Non si può certo dire che sia stata una genesi felice, quella del nuovo Consiglio Superiore della Magistratura, organo che garantisce l’autonomia e l’indipendenza dei giudici dagli altri poteri dello Stato. E che ha finito per spaccarsi prima ancora di nascere, insediandosi e dividendosi subito al momento del primo atto ufficiale della sua brevissima vita: la nomina del vicepresidente. Tre le votazioni richieste la prima e la seconda a maggioranza qualificata, la terza a chi prende più voti. Proprio al tentativo numero 3 l’ha spuntata, di fronte a Sergio Mattarella che del Csm è anche presidente come stabilito dalla Costituzione, David Ermini. Renziano doc ed ex responsabile Giustizia del Pd, un nome che ha scatenato fin da subito reazioni decise.
“Sono emozionato, non ho preparato un discorso, mi richiamo a quanto ha detto Mattarella due giorni fa. Dovremmo essere rispettosi della legge e della costituzione perché nessuno è al di sopra della legge” ha detto Ermini, annunciato tra l’altro subito la sua fuoriuscita dal Pd per ricoprire il nuovo ruolo, dopo aver battuto il l professore Alberto Maria Benedetti (vicino ai grillini) per 13 voti a 11. E che proprio dalla galassia pentastellata ha subito ricevuto pesanti accuse, con il ministro della Giustizia Alfonso Bonafede a farsi carico della protesta: “Prendo atto che all’interno del Csm, c’è una parte maggioritaria di magistrati che ha deciso di fare politica”.

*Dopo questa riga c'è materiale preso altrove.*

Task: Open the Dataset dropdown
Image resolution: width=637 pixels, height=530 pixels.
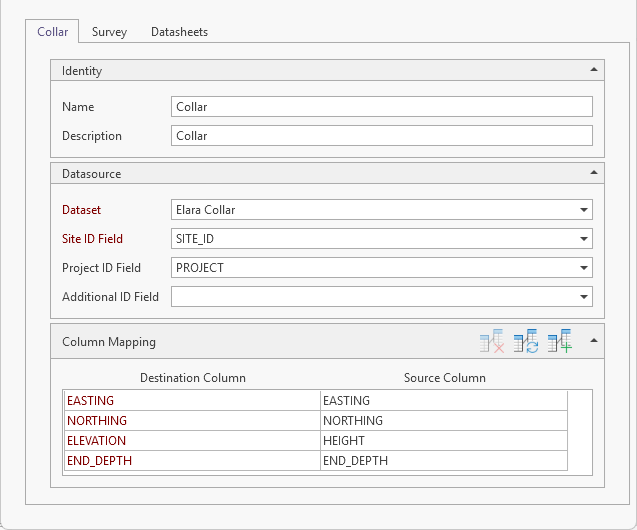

A fargli eco è stato poco dopo Luigi Di Maio: ” “È incredibile! Avete letto? Questo renzianissimo deputato fiorentino del Pd è appena stato eletto presidente del Csm. Lo hanno votato magistrati di ruolo e membri espressi dal Parlamento. Ma dov’è l’indipendenza? E avevano pure il coraggio di accusare noi per Foa che non ha mai militato in nessun partito”. I segnali di una guerra già iniziata tra il Csm e i Cinque Stelle sono evidenti, con Mattarella nel ruolo di arbitro in un momento in cui, all’interno della maggioranza, le tensioni non mancano. Tace ufficialmente il fronte leghista, con diversi esponenti che si sono però mostrati solidali con l’alleato di governo: “L’attacco di Bonafede – ha denunciato la dem Debora Serracchiani – conferma il patto d’acciaio che salda la Lega e il M5S. Contro l’informazione e la magistratura si sentono toni che riecheggiano il Berlusconi ai suoi tempi d’oro”.